There are four things that we need to keep track of in order to understand what our Brainf*ck program is doing. These are:

  • Input Stream: This is similar to other programming languages and text-based programs. This stream is STDIN on Linux systems, and is the same place that the text from a Python input() statement comes from.
  • Output Stream: This is also like any other programming language.
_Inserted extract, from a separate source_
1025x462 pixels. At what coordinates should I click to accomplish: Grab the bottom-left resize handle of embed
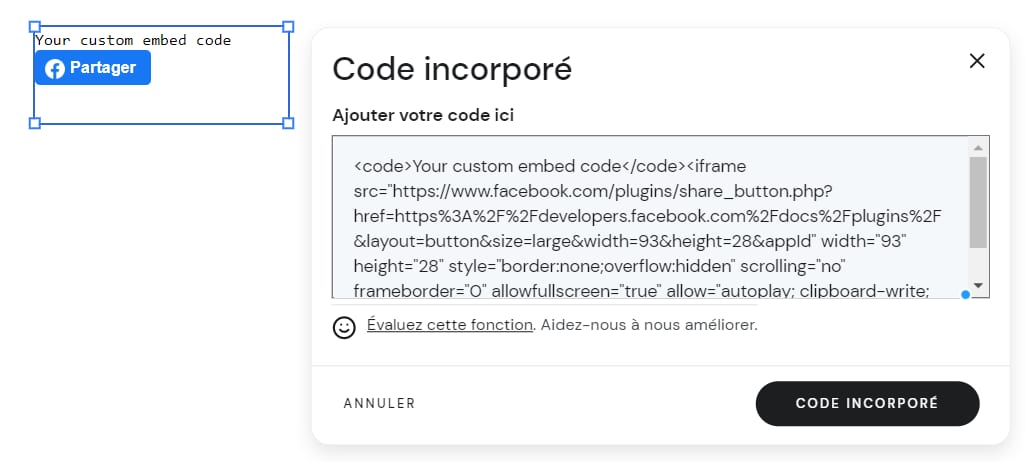35,123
It is STDOUT on Linux systems, and is accessed by the print() statement in Python.
  • Program Tape: We can think of this as an array of instructions. Each instruction in Brainf*ck is a single character, like <, >, or +. These instructions are stored in an array, and can be indexed by a "Program Counter" which we control.
  • Memory Tape: This is simply an array of characters which our program can manipulate. It is similar to memory in other programming languages, except with fewer operations we can perform on it. This array is accessed by a "Data Pointer", which we control.

Next, let's go over the instructions that make up the Brainf*ck language.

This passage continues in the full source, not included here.